PAGE TEXT:
Some climate models use the mixing ratio and some use specific humidity, but these are related and proportional to partial pressure. So these equations all show that for constant wind speed the evaporation rate is proportional to the differences in the water partial pressure (saturated water vapor pressure at the temperature of the water) and the surface air partial pressure (saturated water vapor pressure at the temperature of the air times it relative humidity expressed as a fraction).

Water saturation vapor pressure is an important physical property that has been studied for many years in fields including climate science. It can be accurately measured in the lab.

Various equations based on the Clausius Clapeyron (C-C) relation can be used for this, but over limited temperature ranges there are same empirical equations that give more accurate results. One of these is Flatau et al (1992) and another we use is from Bolton (1980) that over the range of –35 C to +35 C is within ± 0.3%.

(A1)  P = 6.1122 exp(17.67T / (T + 243.5) mb

with T in degrees Celsius.

Using these equations for a given wind speed and wave action, at the mean global the temperature, the evaporation rate increase is about 13% / C for the same rise of water and air temperature if the water vapor content of the air is held constant and about 6% / C if the water vapor content rises to maintain a constant relative humidity (RH), the present assumption in most of the estimates. We have seen no evidence of any climate scientists disputing these basic facts. One problem with the climate models is that they estimate no evaporation for zero wind speed. Data on indoor swimming pools show this is not true and tests on outdoor pools show a evaporation at no wind about one half of that at 2.1 mph. Evaporation proceeds with no wind because the moist air at the surface becomes less dense as its water vapor content increases causing it to rise, and the cooled water at the surface descends. This constantly refreshes the water-air interface. (In seawater this effect is accelerated since the evaporation increases the salt content water causing a greater water density increase). The actual rate change of evaporation for constant RH for water temperatures in the 5 to 25 C range with air temperature either equal, warmer or cooler than the water varies from about 6% to 7%, with smaller percentages at the warmer temperatures.

The problem here is concerned only with the change with surface temperature and here it is better to use the ratio of two values rather than their differences. If global wave and wind activity distributions are held constant, the change in evaporation rate, R, using the equation version with partial pressure,

(A2)   R = E₂ / E₁ = (Pw₂ – Pa₂) / (Pw₁ – Pa₁)

Where Pw = the water vapor saturation partial pressure at the water temperature and

Pa = the water vapor saturation partial pressure at the air temperature times r, the relative humidity

If the air and water temperatures are equal and both change an equal amount, and if the relative humidity is held constant it cancels out in the equation,

(A3)   R = E₂ / E₁

= (Pw₂ – rPw₂) / (Pw₁ – rPw₁)

= [Pw₂ (1 – r)] / [Pw₁ (1 – r)] = Pw₂ / Pw₁

And if the water and air temperatures are within a few degrees of each other and change the same amount with constant RH, the equation is still a good estimate.

Using Bolton’s equation at the mean ocean surface temperatures for both water and air of 17 C rising to 18 C at constant RH gives R of 6.52% / C. A weighted average sweeping from 0 C to 34 C with 1 C rises for each step gives 6.25%.  When we let the air be warmer, equal and colder than the water but still rising 1 C we get 6.28%. Wind and wave action will accelerate the evaporation, but we assume these will not change with surface temperature. If they do change, this should be treated as additional feedback.

GIVEN MATERIAL:
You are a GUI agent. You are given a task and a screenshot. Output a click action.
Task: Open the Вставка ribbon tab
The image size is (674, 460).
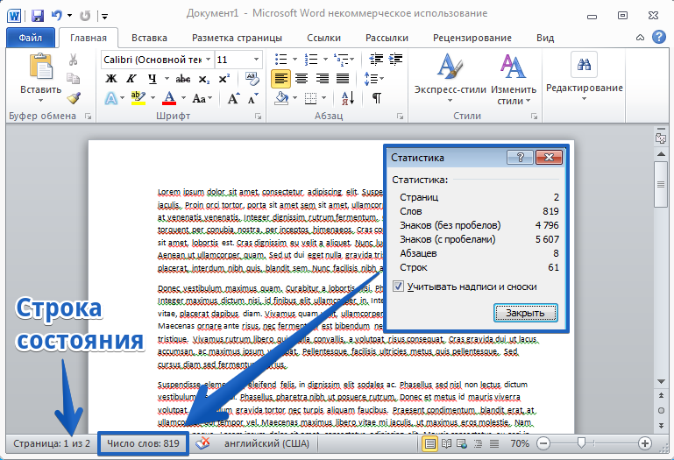149,38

PROBLEM SET:
1. According to the text on ocean evaporation, over what temperature range is Bolton's equation within ± 0.3%?
2. Restate as a bulleted list the paragraph of the text on ocean evaporation that begins "Using Bolton’s equation at the mean ocean surface temperatures", retaining its main figures and assumptions.
3. Resume the text on ocean evaporation, beginning after its final sentence.

ANSWERS IN ORDER:
1. From –35 C to +35 C.

2.
- At a mean ocean surface temperature of 17 C for both water and air, rising to 18 C at constant RH, Bolton's equation gives R of 6.52% / C.
- A weighted average sweeping from 0 C to 34 C in 1 C steps gives 6.25%.
- With the air warmer than, equal to, and colder than the water, still rising 1 C, the result is 6.28%.
- Wind and wave action accelerate evaporation but are assumed not to change with surface temperature.
- Any such change should be treated as additional feedback.

3.
Data from satellite seems to support these estimates. Wentz et al. (2007) observed that over a period of 1987 to 2006 surface data supported sea surface evaporation and precipitation both increased about 6% / C, indicating there is no obscure reason why actual sea water evaporation does not follow scientific theory.

A4b. The Problem with the Global Climate Models Regarding Evaporation Estimates

While the present simple models do not consider evaporation feedback, the complex GCM models supposedly do. But the estimates from different models of evaporation changes are in the range of only 1 to 3% / C. This writer is not familiar with the GCM computer model details and why they indicate such a low rate of evaporation change nor how they account for any related cooling effect. The climate models for evaporation use either the differences in water vapor mixing ratios or specific humidities which are both proportional to partial pressure and should behave as described here. So even if there were some unknown reason why the evaporation rate changed differently from that expected, it is doubtful the computer models would detect it.

Some of the explanations for this low result (Mitchell, et al. 1987) seem to imply that models because of the heat budget restrict the upper atmosphere outgoing radiation so they cannot accommodate much latent heat of the water vapor condensing at the higher evaporation rates. It is hard to see what mechanism would cause this. This reasoning indicates cause and effect are reversed. This also implies the climate models may ignore the additional upper atmosphere radiation cooling to outer space from increased latent heat release warming cloud tops even with the small evaporation changes they estimate.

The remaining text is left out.